SEBI revises risk management framework for mutual funds

SEBI revises risk management framework for mutual funds

Reetu | Sep 28, 2021 |

SEBI revises risk management framework for mutual funds

SEBI revises risk management framework for mutual funds

The Securities and Exchange Board of India (SEBI) has amended its risk management framework for fund houses in order to guarantee that mutual funds maintain high standards, practise due diligence, take proper care in their operations, and protect the interests of investors.

Based on input from the industry, the Mutual Funds Advisory Committee (MFAC) deliberated on the issue, and the MFAC’s recommendations were approved by the market regulator in the Risk Management Framework (RMF) for MFs.

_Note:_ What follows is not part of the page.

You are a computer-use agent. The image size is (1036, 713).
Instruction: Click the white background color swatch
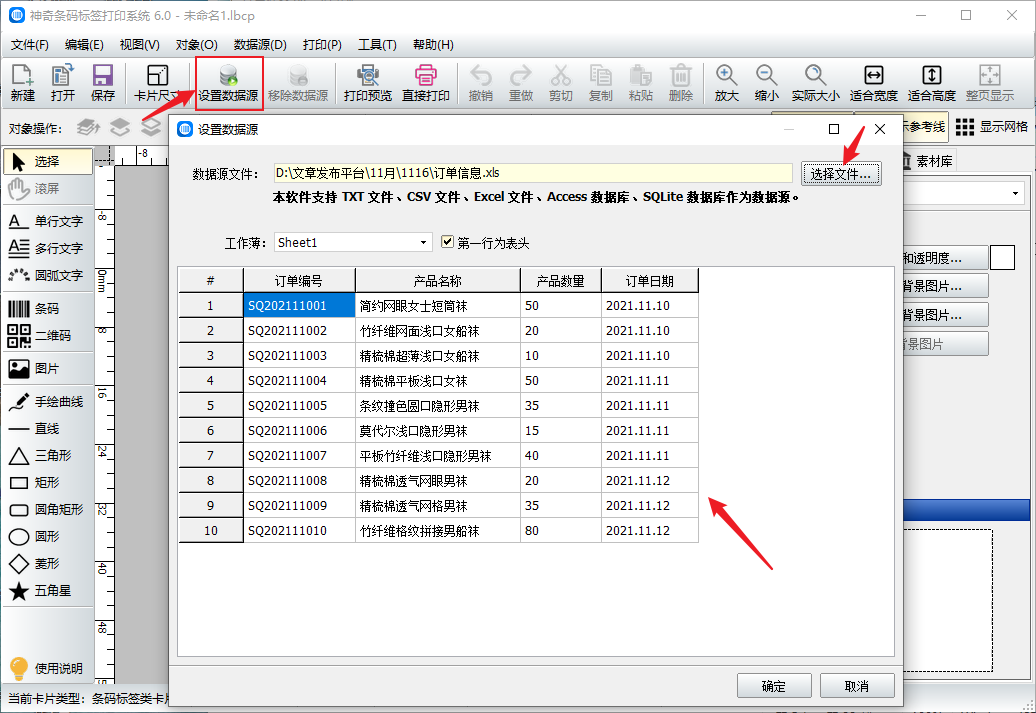coord(1002,257)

Risk management is defined as an independent and specialised function of an asset management company in SEBI‘s new RMF. The asset management organisation should designate a dedicated risk officer for each risk, such as investment risk, compliance risk, operational risk, and cyber security. Each asset management firm should have a chief risk officer (CRO) in addition to these officials.

In June, the Sebi restricted Franklin Templeton from establishing any new debt schemes in India for two years after discovering “severe lapses and violations” at the firm when it abruptly closed multiple programmes. Franklin has filed an appeal, but has agreed not to create any new debt funds for the time being.

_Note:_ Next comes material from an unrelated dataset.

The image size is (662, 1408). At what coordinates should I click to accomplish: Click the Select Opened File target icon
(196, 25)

The RMF wants to clearly identify risk staff duties and put them on the fund house’s website. Though the CRO, along with management, is responsible for overall risk, the board of AMC and trustees should also be held accountable.

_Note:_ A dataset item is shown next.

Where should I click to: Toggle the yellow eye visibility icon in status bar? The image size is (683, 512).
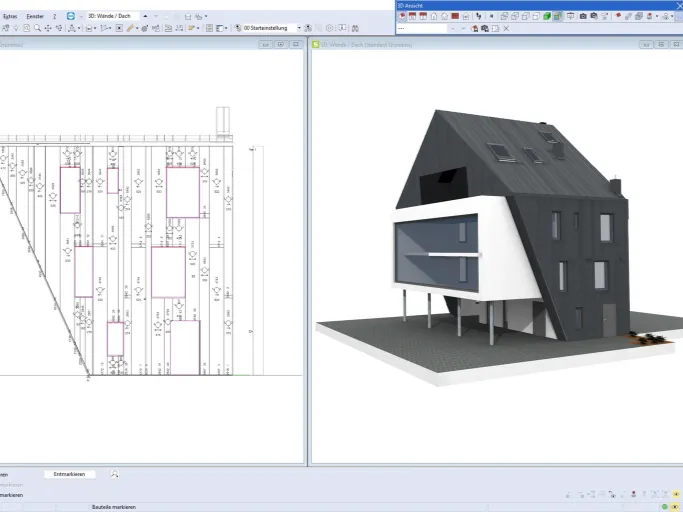click(676, 495)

The RMF outlines the policies, procedures, roles, and risk management responsibilities of the management, AMC board, and Trustees board. “Wherever applicable, the elements of RMF have been segregated into ‘mandatory elements,’ which should be implemented by AMCs, and ‘recommendatory elements,’ which address other leading industry practises that can be considered for implementation by AMCs, to the extent relevant to them,” according to SEBI‘s circular.

In India, the mutual fund business has exploded, thanks to a surge in interest from individual investors in systematic investment plans, which allow investors to put a certain amount in schemes on a monthly basis.

According to the Association of Mutual Funds in India, assets handled by India’s mutual fund institutions climbed to almost 36 trillion rupees ($487.72 billion) in August from nearly 28 trillion rupees a year earlier (AMFI).

The fund houses have been asked to create a plan for the new RMF’s deployment. The fund houses are also required to complete a risk management framework self-assessment. The AMC should examine compliance with the RMF on an annual basis, according to the circular.

The new RMF clearly specifies the responsibility of all CXOs in asset management companies in terms of mutual fund risk management. It also covered risk identification, measurement, and management guidelines. The RMF has issued extensive rules – both mandatory and recommendatory – for the aforementioned primary risks to which the mutual fund is subject.